Figure 5. Acute ethanol inhibits depolarization-evoked calcium signals in axonal growth cones.

A. Representative pseudocolor fluorescence images of a KCl-induced Ca²⁺ in the axonal growth cone of a hippocampal pyramidal neuron 24 h after plating. B. Traces of Ca²⁺ in a region of interest in the palm of the same growth cone, when evoked by KCl pulses of 500 msec (left) and 250 msec (right), before (t = 0; black line), and at 30 sec (blue line) and 5 min (red line) after bath application of 87 mM ethanol. Ethanol inhibition of the peak fluorescence intensity increases with time.

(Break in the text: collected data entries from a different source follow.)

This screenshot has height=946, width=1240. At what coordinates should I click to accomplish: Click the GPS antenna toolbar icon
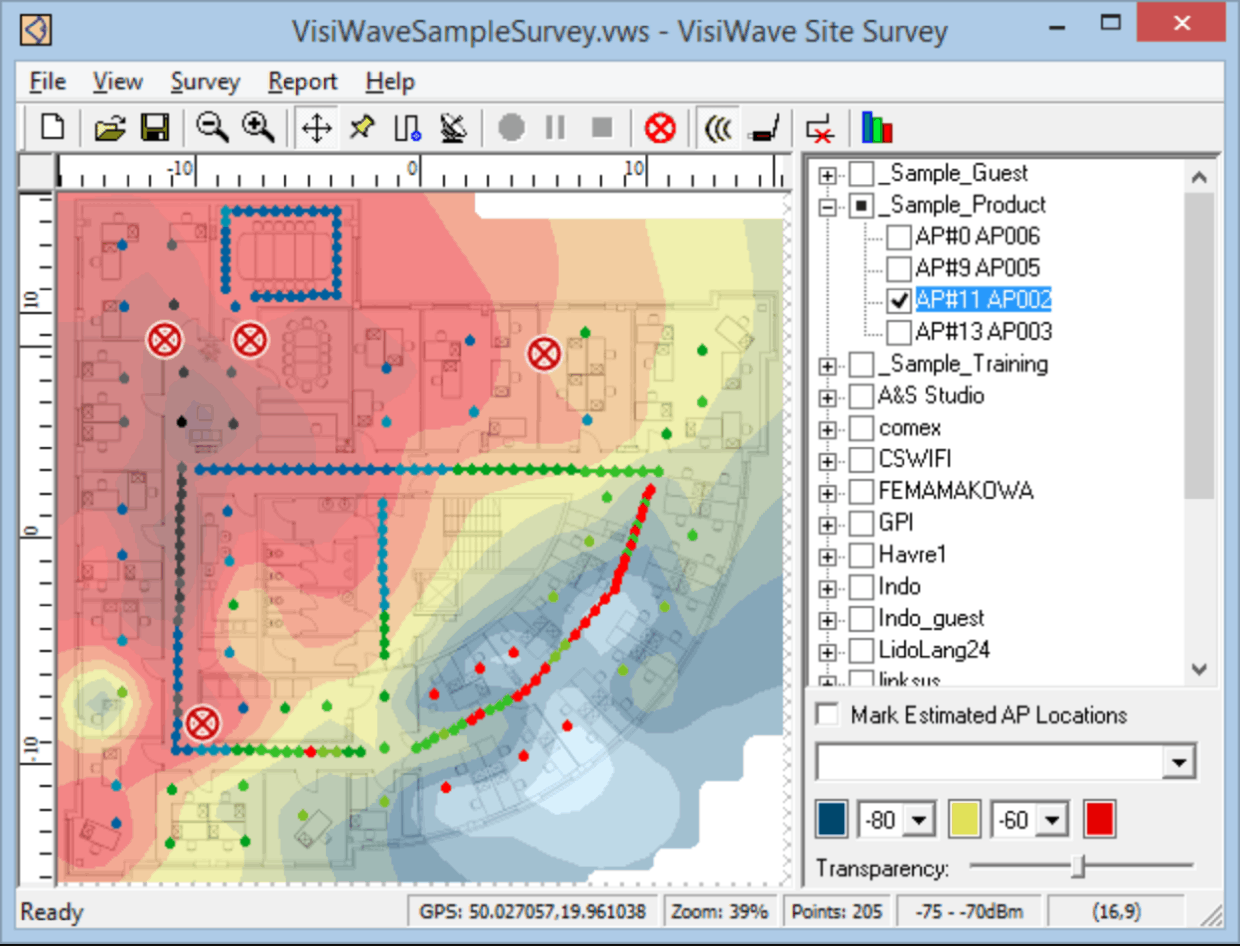tap(453, 128)
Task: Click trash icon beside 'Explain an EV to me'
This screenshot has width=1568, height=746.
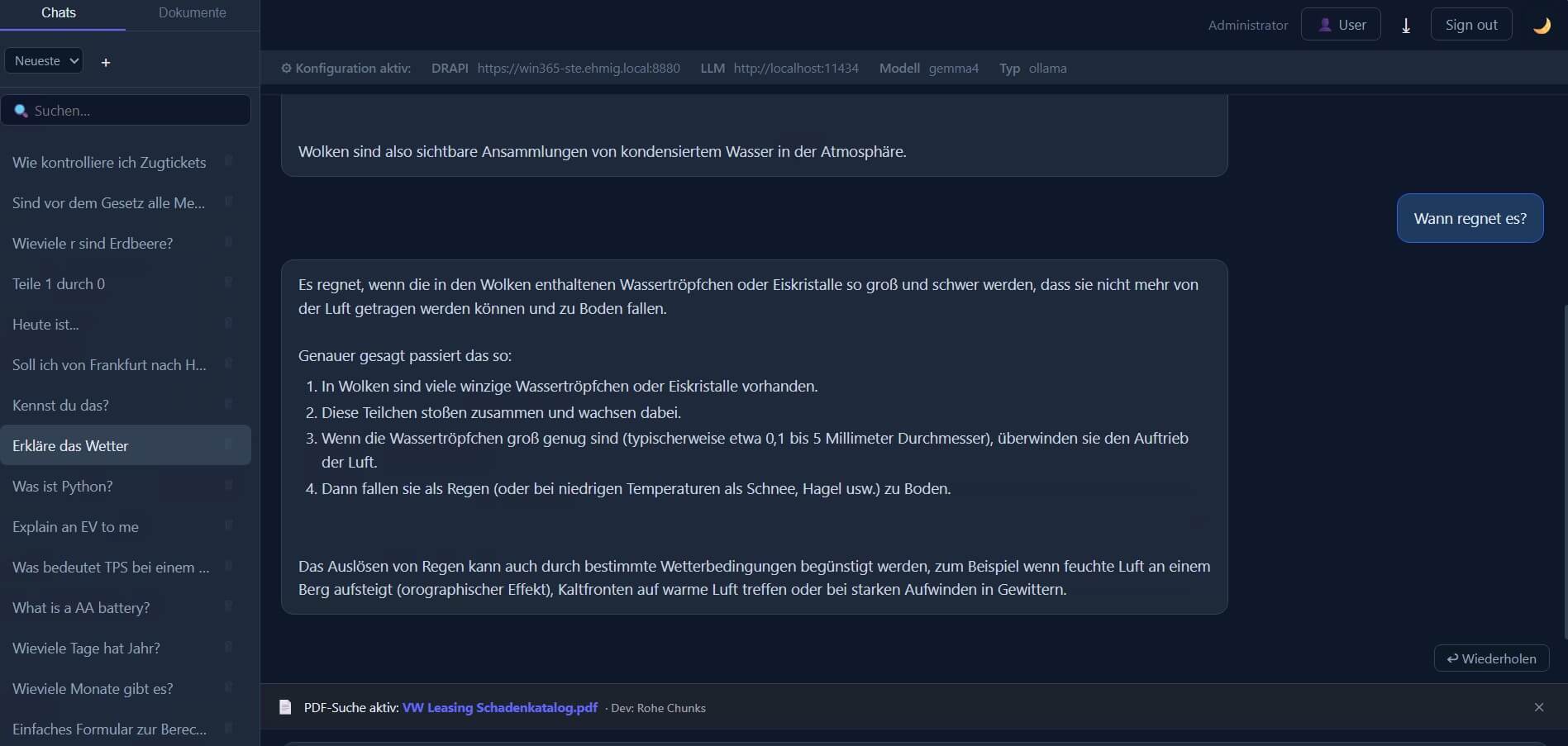Action: [x=229, y=525]
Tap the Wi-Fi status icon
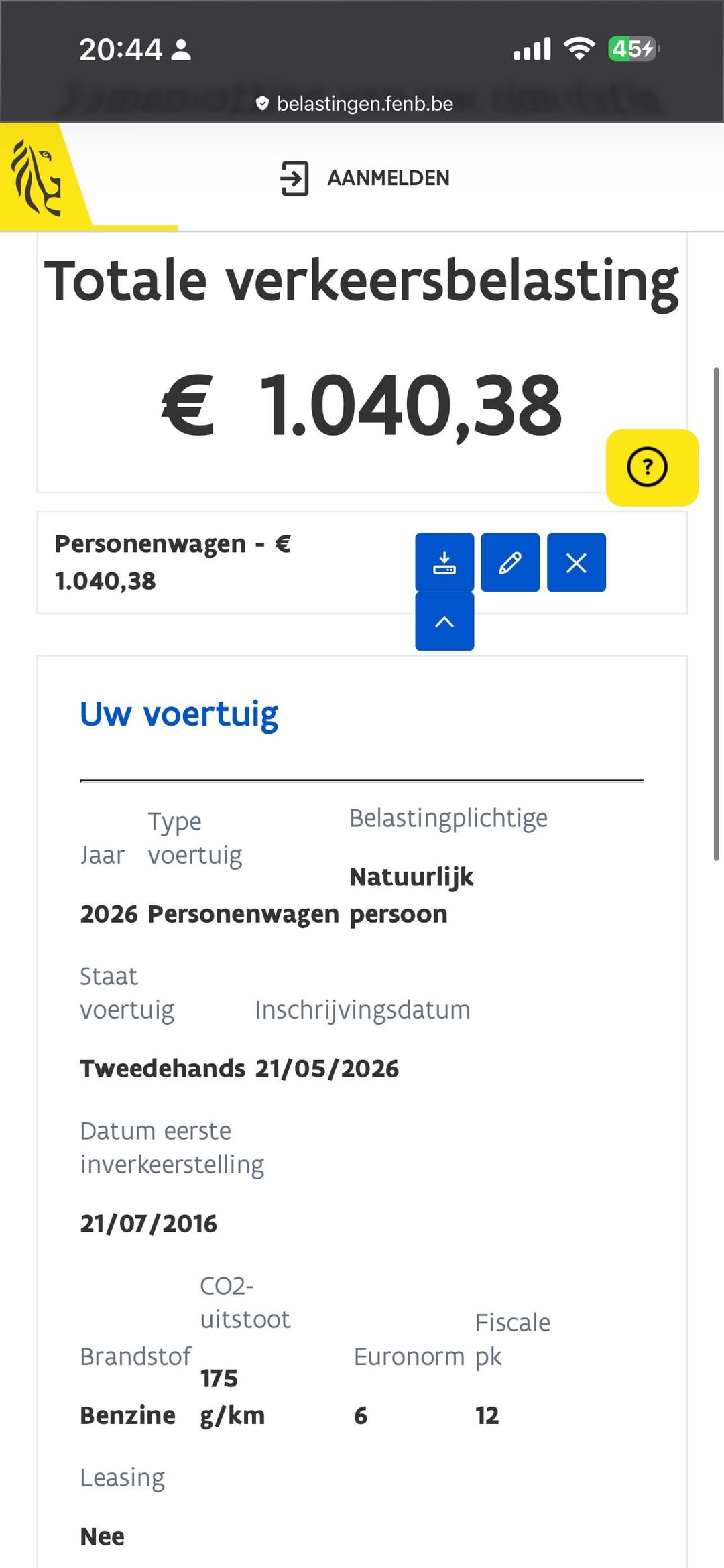 579,49

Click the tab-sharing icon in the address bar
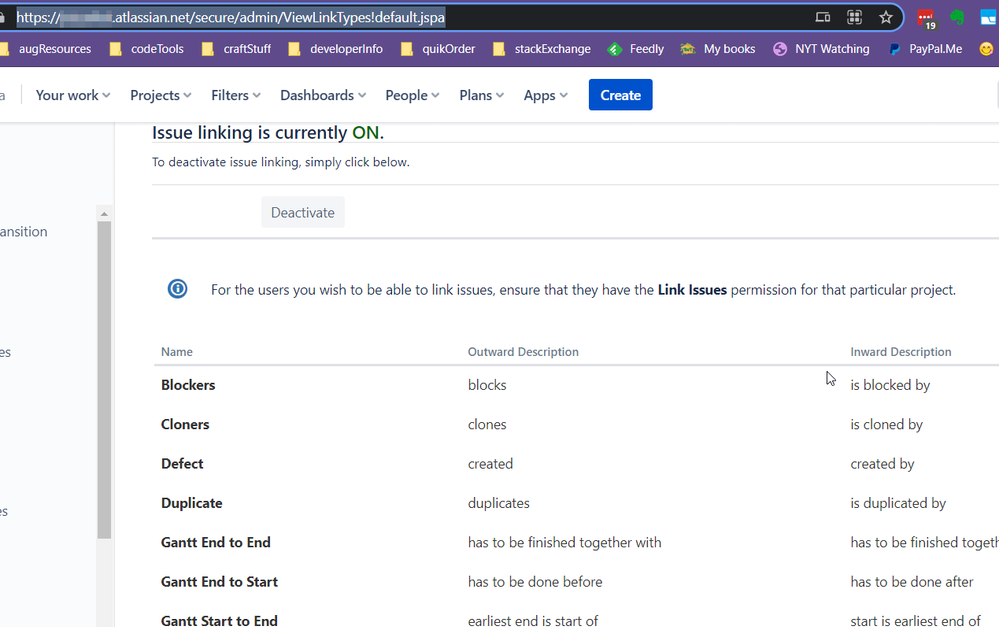pyautogui.click(x=823, y=16)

Ethanol does not alter the graded response to pulse duration and Ca²⁺ returns to baseline between pulses. C. Histogram plot of peak amplitudes of KCl-evoked calcium transients in axonal growth cones before, and at 30 sec and 5 min after the addition of 22, 43 or 87 mM ethanol. Data are the mean ± SEM peak fluorescence expressed as a percent of control transients evoked by the 500 msec pulse. The inhibitory effect of ethanol is dose- and time-dependent. * P < 0.01, ** P < 0.001; repeated measures ANOVA with Newman-Keuls posthoc test.